Despite Turmoil, Murdoch family looks relaxed at Sun Valley
Sun Valley, Idaho
Sun Valley, Idaho (Reuters) - "Good morning, good morning," was all Rupert Murdoch had to say to reporters on his way into the Friday morning sessions at Allen & Co's annual media and technology conference in Sun Valley, Idaho.
The News Corp Chairman can be forgiven for his press shyness. After all, this is the second straight year he has attended the event while his $53 billion company is in turmoil.
Only two weeks ago Murdoch announced he planned to divide News Corp in two, separating its fast-growing entertainment assets from its slower-growing and scandal-scarred publishing operation. A year ago, the telephone hacking scandal that has enveloped News Corp erupted just as the Sun Valley conference was getting under way, forcing Murdoch to deflect or defend his "News of the World" British tabloid for much of the time.
In a sense, this year's conference closes the circle for Murdoch, who in the intervening 12 months has been hauled before Britain's Parliament on multiple occasions and seen his son James' future as heir apparent called into question.
Given the circumstances, it was no surprise that Murdoch ignored reporters shouting questions about the pending split and a report that the company's heavily-hyped iPad newspaper, "The Daily," was on death watch. He waved reporters off with his hands or a polite "Good morning" as he walked past them much faster than one would expect for an octogenarian.
But Murdoch seemed more at ease among his own crowd - the media, technology, finance and political bosses Allen & Co assembles every summer at the sumptuous Sun Valley resort for private seminars and secret deal making. He and his two sons, Lachlan and James, appeared relaxed and confident while making small talk over lunch at the duck pond or at evening drinks at the Duchin Lounge.
Murdoch's daughter, Liz, was also on the guest list, but did not attend, staying in Britain to make news of her own. On Thursday, she announced she was relinquishing her position as Chief Executive at her television production company Shine Group. She will remain Shine's Chairman, however.
"I must say, Rupert looks quite spry," one conference attendee told Reuters.
Indeed, Murdoch frequently turned to his latest favoured medium of expression - Twitter - to talk about the conference or political news.
"Nothing like brilliant women promoting their brilliance. Several here in Idaho!" Murdoch tweeted on Wednesday.
He also tweeted hints about the private sessions, commenting about topics ranging from Afghanistan to climate change and cloud computing. His tweet about climate change being "very slow but real" pinged around the Internet within seconds of its posting on Wednesday.
As he has in years past, Murdoch, who famously lost his wedding ring one year after having a few too many at the bar, spent much of his time at the conference with James and his eldest son Lachlan, whose return to News Corp has been a topic of speculation since news of the company's split broke.

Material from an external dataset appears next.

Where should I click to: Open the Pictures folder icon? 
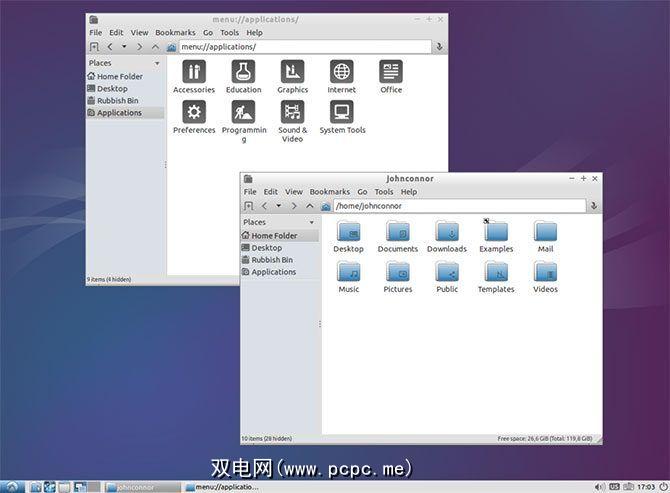[397, 272]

Both Lachlan and James were seen frequently at the bar, the latter chatting briefly with reporters one evening about how his flight was delayed due to wildfires. James was also seen talking with Walt Disney Co CEO Bob Iger, Iger's wife Willow Bay and Netflix Inc CEO Reed Hastings as they headed to an evening barbecue. Lachlan, the more outgoing of the two sons, was spotted smoking a cigar on the patio one night.
Another executive who declined to be named because of the conference's private nature described Murdoch's son James as being "in good spirits" and added that "no one (at the conference) was talking about the split."
A keen political player, Murdoch was seen locked in conversation in the middle of the Sun Valley lodge one afternoon with Chicago mayor and former Obama chief of staff Rahm Emanuel - in shorts just after a yoga class - Fiat chairman John Elkann and Lachlan as reporters and other guests looked on.
Murdoch made a quick escape to the gift shop after the conversation was over, dodging reporters while carrying a Wall Street Journal tucked under his arm.